▶ **STATED EXERCISE 1**
Write out the part of the rows below that opens with the row containing "Click the laptop" and closes with the row containing "Click the small", including both of those rows.

+++ TEXT PROVIDED +++

After the filing of this decree, motions were made to amend the same by Messrs. Glenn & Glenn, attorneys for the defendant United States Fidelity & Guaranty Company, by Messrs. Glenn & Macauley, attorneys for the defendant, J. Weldon Anderson, and by Messrs. R. B. Caldwell, and Gaston, Hamilton & Gaston, attorneys for the defendant, Sallie M. Brice, executrix of the will of A. G. Brice, upon grounds which need not here be stated. Thereafter his Hon- or, Judge Ramage, issued the following order, correcting and amending his decree dated March 15, 1928:

“Whereas, it appears that the decree dated March 15th, 1928, heretofore filed by me in the above-entitled cause, contains a typographical error in the statement of the amount for which judgment was allowed and ordered in favor of the plaintiff against the defendants, Mary G. Sledge, as administratrix, etc., of the estate.of Samuel E. McFadden, deceased, and the United States Fidelity & Guaranty Company, in that the principal of said amount is therein stated to be nine thousand nine hundred ninety-nine and 82/100 ($9,999.82) dollars, when it should be eight thousand nine hundred ninety-nine and 82/100 ($8,999.82) dollars, that is, the amount found to be due by the special referee, R. L. Douglas, Esq., whose report in that particular was expressly confirmed and adopted by this Court in the said decree; now, on motion of R. B. Caldwell and Gaston, Hamilton & Gaston, attorneys for defendant, Sallie M. Brice, executrix, etc., made pursuant to the provision of the said decree permitting any party to apply at the foot of said decree for such other or further orders as might be necessary to carry out the terms thereof, and duly noticed for hearing before me, it is, after hearing and with the consent of J. H. Marion, attorney for the plaintiff—
“Ordered, that the first word, vis., ‘Nine’ (9) of the principal amount as stated in the said decree for which judgment is allowed and ordered in favor of the plaintiff herein be changed and corrected to real ‘Eight’ (8) instead of nine, so that the provision of said decree in which said typographical error appears, as thus amended and corrected, shall read as follows: ‘It is ordered that plaintiff have judgment and that the same be entered up in the Clerk’s office for the sum of eight thousand and nine hundred and ninety-nine dollars and eighty-two cents together with interest on 'the said amount from January 1, 1925, at seven per cent per annum against Mary G. Sledge, administratrix of the estate of S. F. McFadden and against the United States Fidelity and Guaranty Company.’
“It is further ordered that the Clerk of this Court be, and is hereby authorized and directed to alter and correct .the decree filed in accordance with the foregoing order.

+++

▶ **STATED EXERCISE 2**
According to the court order, what should the principal amount in the decree dated March 15, 1928 have been?

+++ SUPPLIED DATA +++

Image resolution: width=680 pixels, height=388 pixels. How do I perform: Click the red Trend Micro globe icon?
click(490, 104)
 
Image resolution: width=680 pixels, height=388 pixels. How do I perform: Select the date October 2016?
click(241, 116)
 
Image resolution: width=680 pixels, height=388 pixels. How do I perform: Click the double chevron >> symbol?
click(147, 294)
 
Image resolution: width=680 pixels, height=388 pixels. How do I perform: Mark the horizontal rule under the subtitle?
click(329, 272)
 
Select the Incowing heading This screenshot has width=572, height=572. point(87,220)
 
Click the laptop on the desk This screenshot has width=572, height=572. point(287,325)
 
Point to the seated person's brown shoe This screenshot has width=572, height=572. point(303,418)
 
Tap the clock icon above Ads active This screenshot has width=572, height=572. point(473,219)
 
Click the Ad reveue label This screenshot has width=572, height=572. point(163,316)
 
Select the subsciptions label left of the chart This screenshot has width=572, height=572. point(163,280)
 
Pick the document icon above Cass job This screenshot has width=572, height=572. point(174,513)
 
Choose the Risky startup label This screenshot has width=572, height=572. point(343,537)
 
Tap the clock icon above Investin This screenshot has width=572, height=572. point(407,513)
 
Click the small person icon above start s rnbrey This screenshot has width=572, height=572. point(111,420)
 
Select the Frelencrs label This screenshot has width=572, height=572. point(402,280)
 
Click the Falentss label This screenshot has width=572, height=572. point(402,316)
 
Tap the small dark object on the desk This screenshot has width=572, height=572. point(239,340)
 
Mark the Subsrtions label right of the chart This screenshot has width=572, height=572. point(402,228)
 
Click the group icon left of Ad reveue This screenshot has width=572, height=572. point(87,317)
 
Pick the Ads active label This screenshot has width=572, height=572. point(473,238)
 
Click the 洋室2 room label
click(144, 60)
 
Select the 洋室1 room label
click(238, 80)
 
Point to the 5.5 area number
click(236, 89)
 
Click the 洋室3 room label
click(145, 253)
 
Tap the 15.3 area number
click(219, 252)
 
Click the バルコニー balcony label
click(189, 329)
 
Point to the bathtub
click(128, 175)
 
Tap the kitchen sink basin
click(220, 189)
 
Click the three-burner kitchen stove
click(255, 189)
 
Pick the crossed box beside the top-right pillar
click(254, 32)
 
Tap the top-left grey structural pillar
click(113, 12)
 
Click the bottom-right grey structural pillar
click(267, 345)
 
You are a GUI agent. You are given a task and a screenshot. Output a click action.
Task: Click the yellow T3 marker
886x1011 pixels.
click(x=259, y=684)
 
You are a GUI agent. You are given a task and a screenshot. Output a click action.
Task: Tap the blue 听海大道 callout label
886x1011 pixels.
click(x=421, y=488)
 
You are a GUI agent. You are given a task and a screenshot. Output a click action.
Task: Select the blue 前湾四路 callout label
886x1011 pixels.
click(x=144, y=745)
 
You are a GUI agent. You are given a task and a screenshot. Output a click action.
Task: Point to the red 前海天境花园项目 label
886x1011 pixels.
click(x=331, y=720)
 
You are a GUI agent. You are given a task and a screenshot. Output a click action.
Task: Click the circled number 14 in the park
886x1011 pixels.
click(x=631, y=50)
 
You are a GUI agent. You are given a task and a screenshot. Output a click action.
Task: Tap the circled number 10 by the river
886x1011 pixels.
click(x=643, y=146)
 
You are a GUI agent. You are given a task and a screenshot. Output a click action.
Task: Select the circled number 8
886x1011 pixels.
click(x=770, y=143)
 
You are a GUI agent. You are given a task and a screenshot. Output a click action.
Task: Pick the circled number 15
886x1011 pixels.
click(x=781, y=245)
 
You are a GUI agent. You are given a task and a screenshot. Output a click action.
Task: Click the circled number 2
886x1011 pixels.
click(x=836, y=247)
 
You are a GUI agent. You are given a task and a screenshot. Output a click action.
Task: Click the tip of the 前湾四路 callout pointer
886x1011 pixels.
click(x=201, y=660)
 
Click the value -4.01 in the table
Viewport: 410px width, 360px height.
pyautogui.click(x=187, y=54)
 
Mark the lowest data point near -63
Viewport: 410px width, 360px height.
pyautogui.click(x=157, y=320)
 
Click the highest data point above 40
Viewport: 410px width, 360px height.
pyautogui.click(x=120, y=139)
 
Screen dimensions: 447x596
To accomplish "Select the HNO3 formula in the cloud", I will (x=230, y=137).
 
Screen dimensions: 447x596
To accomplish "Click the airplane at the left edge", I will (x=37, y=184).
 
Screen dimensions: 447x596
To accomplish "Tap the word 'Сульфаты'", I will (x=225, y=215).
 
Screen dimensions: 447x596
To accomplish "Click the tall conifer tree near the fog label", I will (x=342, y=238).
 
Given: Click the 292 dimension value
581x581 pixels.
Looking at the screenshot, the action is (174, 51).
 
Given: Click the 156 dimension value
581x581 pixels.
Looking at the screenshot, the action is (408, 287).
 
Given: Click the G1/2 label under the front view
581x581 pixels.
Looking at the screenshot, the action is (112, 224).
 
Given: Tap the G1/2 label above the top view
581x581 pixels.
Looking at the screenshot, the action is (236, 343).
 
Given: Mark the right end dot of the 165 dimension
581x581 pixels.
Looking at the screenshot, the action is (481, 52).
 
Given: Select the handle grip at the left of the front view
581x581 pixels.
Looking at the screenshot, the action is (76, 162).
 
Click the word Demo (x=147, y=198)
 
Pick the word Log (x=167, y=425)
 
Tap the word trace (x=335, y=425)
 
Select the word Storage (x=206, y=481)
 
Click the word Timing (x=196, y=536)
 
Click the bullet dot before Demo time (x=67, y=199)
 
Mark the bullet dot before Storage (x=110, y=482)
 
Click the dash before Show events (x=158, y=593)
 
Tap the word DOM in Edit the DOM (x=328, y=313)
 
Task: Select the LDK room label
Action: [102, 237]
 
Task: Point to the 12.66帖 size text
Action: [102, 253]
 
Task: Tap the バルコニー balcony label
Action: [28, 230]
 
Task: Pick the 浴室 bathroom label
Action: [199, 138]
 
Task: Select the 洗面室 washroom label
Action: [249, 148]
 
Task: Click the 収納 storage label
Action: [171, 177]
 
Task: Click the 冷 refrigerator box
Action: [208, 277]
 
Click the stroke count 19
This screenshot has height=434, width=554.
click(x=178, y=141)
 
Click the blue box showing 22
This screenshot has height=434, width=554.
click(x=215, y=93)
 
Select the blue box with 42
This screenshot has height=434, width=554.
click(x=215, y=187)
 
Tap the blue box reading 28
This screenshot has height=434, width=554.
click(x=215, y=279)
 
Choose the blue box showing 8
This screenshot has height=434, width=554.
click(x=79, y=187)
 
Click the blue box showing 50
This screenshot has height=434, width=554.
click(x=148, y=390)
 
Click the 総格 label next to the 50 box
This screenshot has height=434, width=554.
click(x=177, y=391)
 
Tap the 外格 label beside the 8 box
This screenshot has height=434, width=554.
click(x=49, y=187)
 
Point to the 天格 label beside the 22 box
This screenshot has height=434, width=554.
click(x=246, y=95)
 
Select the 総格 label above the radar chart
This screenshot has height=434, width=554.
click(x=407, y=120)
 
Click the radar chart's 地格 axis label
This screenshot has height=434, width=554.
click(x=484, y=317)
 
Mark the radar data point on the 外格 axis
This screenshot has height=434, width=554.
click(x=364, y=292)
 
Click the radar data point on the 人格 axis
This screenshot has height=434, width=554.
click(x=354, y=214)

+++

▶ **FULL OUTPUT 1**
Click the laptop on the desk This screenshot has width=572, height=572. point(287,325)
 
Point to the seated person's brown shoe This screenshot has width=572, height=572. point(303,418)
 
Tap the clock icon above Ads active This screenshot has width=572, height=572. point(473,219)
 
Click the Ad reveue label This screenshot has width=572, height=572. point(163,316)
 
Select the subsciptions label left of the chart This screenshot has width=572, height=572. point(163,280)
 
Pick the document icon above Cass job This screenshot has width=572, height=572. point(174,513)
 
Choose the Risky startup label This screenshot has width=572, height=572. point(343,537)
 
Tap the clock icon above Investin This screenshot has width=572, height=572. point(407,513)
 
Click the small person icon above start s rnbrey This screenshot has width=572, height=572. point(111,420)

▶ **FULL OUTPUT 2**
Eight thousand nine hundred ninety-nine and 82/100 dollars ($8,999.82).